Run our automatic Configure-Syslog script below to setup rsyslog. Alternatively, you can Manually Configure Rsyslog or Syslog-ng.

curl -O https://www.loggly.com/install/configure-linux.sh
sudo bash configure-linux.sh -a SUBDOMAIN -u USERNAME 

Replace:

• SUBDOMAIN: your account subdomain that you created when you signed up for Loggly
• USERNAME: your Loggly username, which is visible at the top right of the Loggly console

You will need to enter your system root password so it can update your rsyslog configuration. It will then prompt for your Loggly password.

2. Send A Test Event

Use Logger to send a test event to Loggly.

logger 'Hello World!' 

3. Verify

Search Loggly over the past 30 minutes to find your logs. It may take a few minutes to index them. If you don’t see them, check the troubleshooting section below.

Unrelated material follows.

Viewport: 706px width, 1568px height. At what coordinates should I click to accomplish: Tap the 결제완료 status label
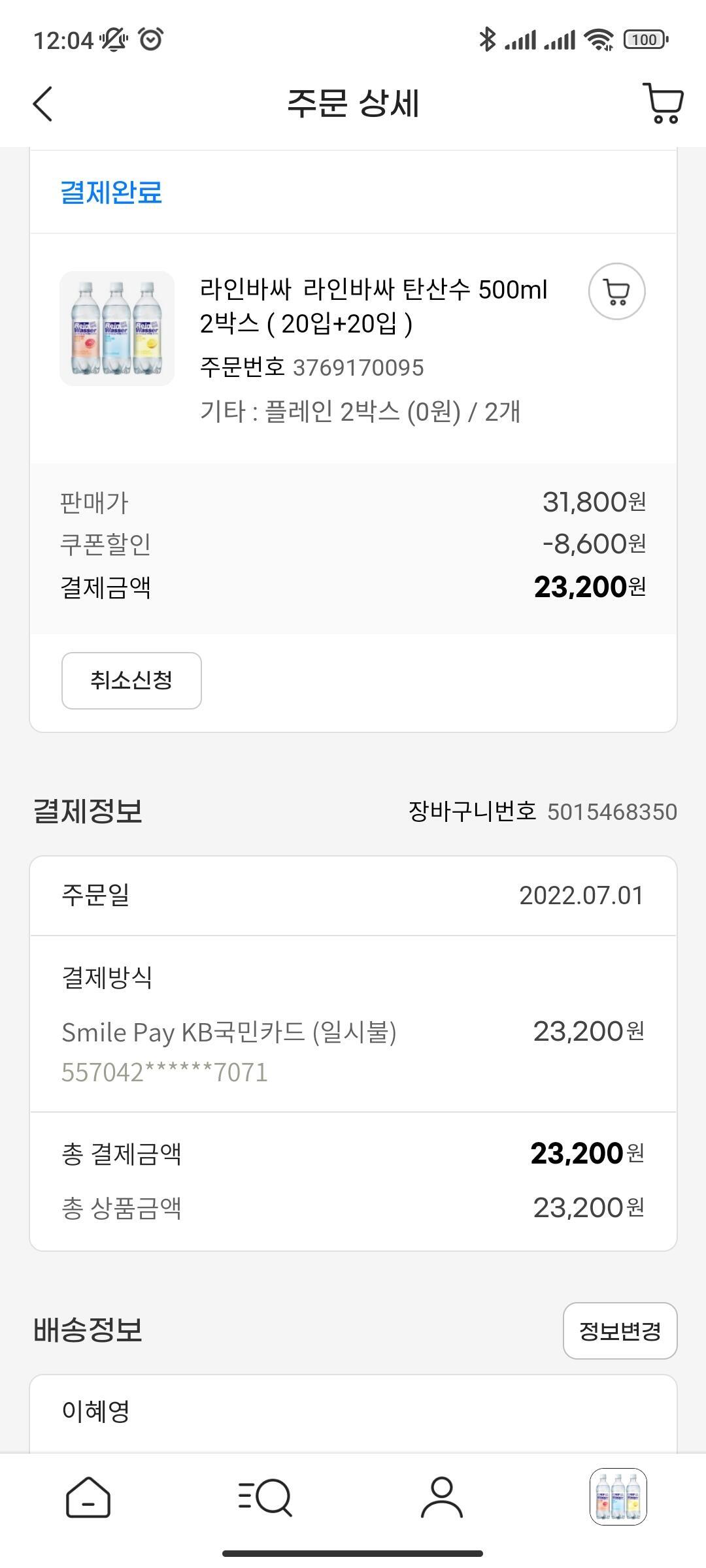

Click on one of the Linux logs to show a list of syslog fields. If you don’t see them, please check that you are using one of our automatically parsed formats.

4. Next Steps

• Troubleshoot Problems Using Linux Logs – Find the root cause of login failures, memory problems, and more
• Logging from Applications – Send application logs through your Linux syslog daemon

Advanced Linux Logging Options

• Rsyslog TLS config – securely send sensitive data using TLS encryption
• Switch to UDP logging by using single "@" instead of "@@" in *.* @@logs-01.loggly.com:514;LogglyFormat line present in 22-loggly.conf file.
• The default maximum supported message size is 8K. Use $MaxMessageSize parameter in /etc/rsyslog.conf file to handle more than 8K message size.
• Streaming syslog
• Joyant or SmartOS Containers – the config file is stored in /opt/local/etc/rsyslog.conf
• Search or post your own Linux logs questions in the community forum.

Troubleshooting Linux Syslog

• Rsyslog-Gnutls Package

  Sample Error Messages:

  Package rsyslog-gnutls is not available, but is referred to by another package. This may mean that the package is missing, has been obsoleted, or is only available from another source 

  If you see this error then you must first update your package manager’s repository by running the below command:

  sudo apt-get update 

• SELinux Error Message:

  Sample Error Messages:

  ERROR: selinux status is 'Enforcing'. Please manually restart the rsyslog daemon or turn off selinux by running 'setenforce 0' and then rerun the script. 

  If you see this error then you will need to review your permissions in SElinux to ensure the correct access control is configured for your logging and security needs. For more information, see Using syslog-ng with SELinux in enforcing mode in the Syslog NG Community Blog.

  For more insight into specific permission failures and commands that may address the failure, review the security logs on your host.

• If you are using RHEL 5 or older, you will need to manually configure rsyslog
• Try manually configuring rsyslog if the script doesn’t work
• See our Rsyslog Troubleshooting Guide
• Check that you are using one of our automatically parsed formats
• Search or post your own question in the community forum.

The scripts are not supported under any SolarWinds support program or service. The scripts are provided AS IS without warranty of any kind. SolarWinds further disclaims all warranties including, without limitation, any implied warranties of merchantability or of fitness for a particular purpose. The risk arising out of the use or performance of the scripts and documentation stays with you. In no event shall SolarWinds or anyone else involved in the creation, production, or delivery of the scripts be liable for any damages whatsoever (including, without limitation, damages for loss of business profits, business interruption, loss of business information, or other pecuniary loss) arising out of the use of or inability to use the scripts or documentation.